Goal of the exercise
Write out the records again exactly and exclude the pictures.
Segment Start: Data supplied
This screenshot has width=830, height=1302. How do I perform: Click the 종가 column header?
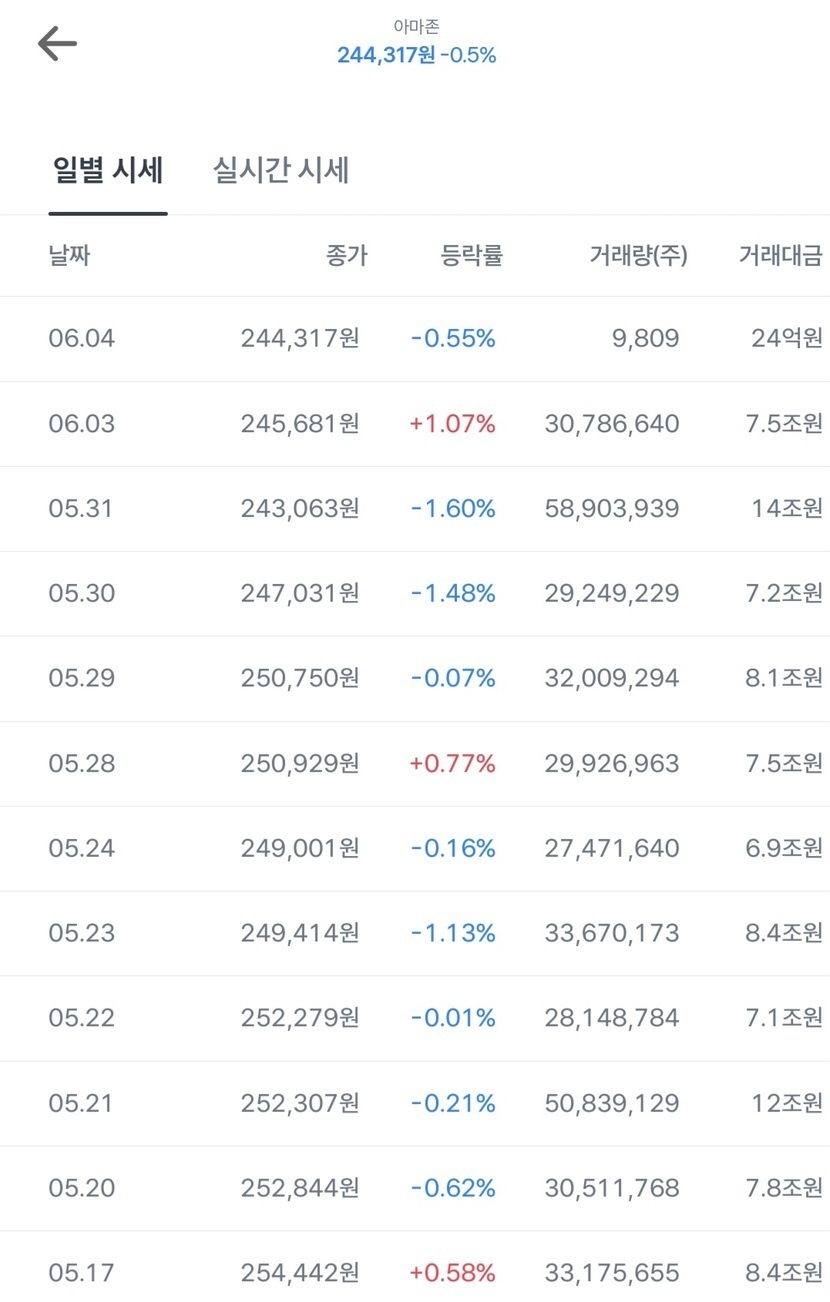point(346,256)
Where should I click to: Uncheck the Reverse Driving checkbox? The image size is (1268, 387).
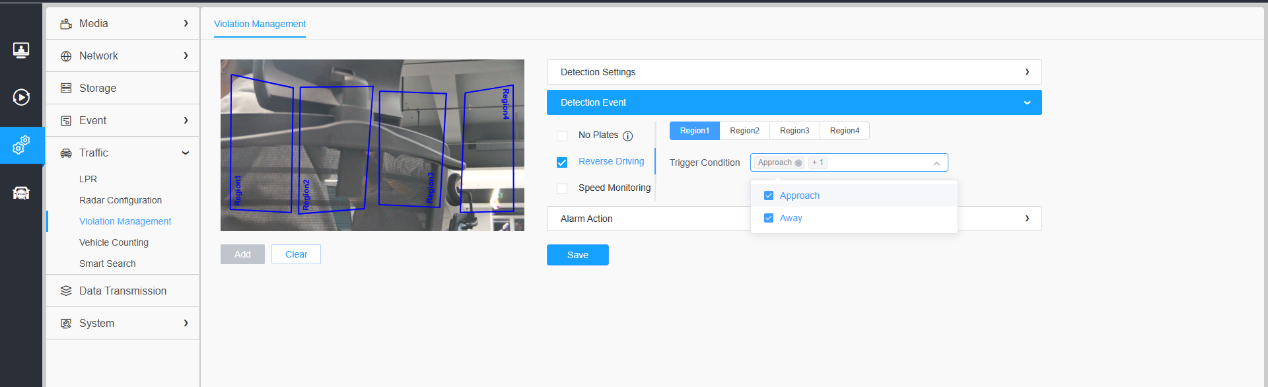pos(562,162)
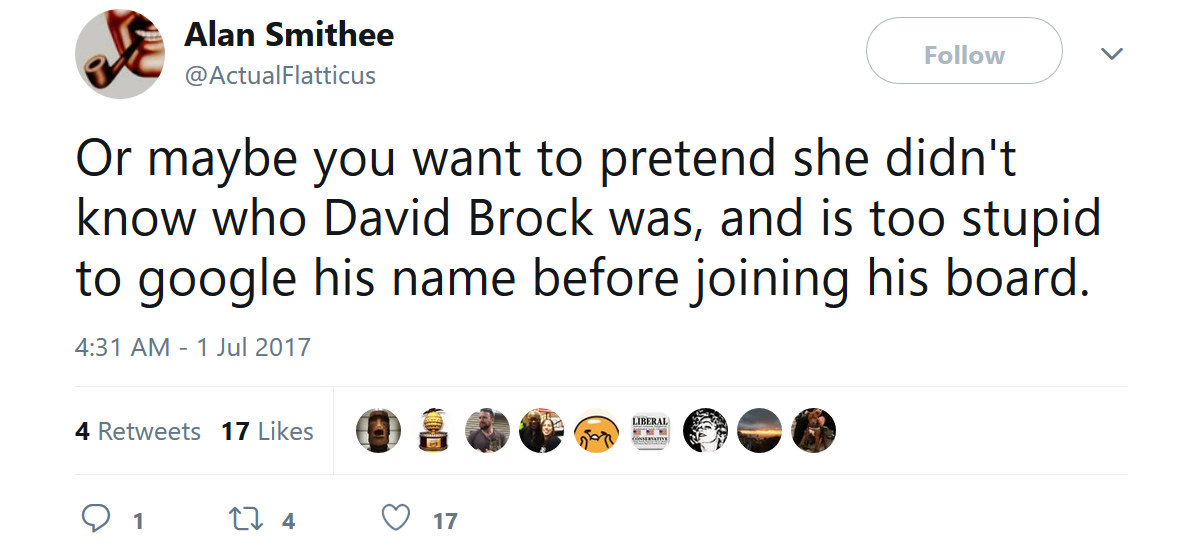Open the Liberal Conservative flag avatar
The height and width of the screenshot is (542, 1202).
[x=650, y=431]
Segment End: Data supplied
Task output
This screenshot has width=830, height=1302. How do I perform: Click the 종가 column header?
point(346,256)
Where should I click to: Uncheck the Reverse Driving checkbox? The image size is (1268, 387).
pos(562,162)
Open the Liberal Conservative flag avatar
The height and width of the screenshot is (542, 1202).
[x=650, y=431]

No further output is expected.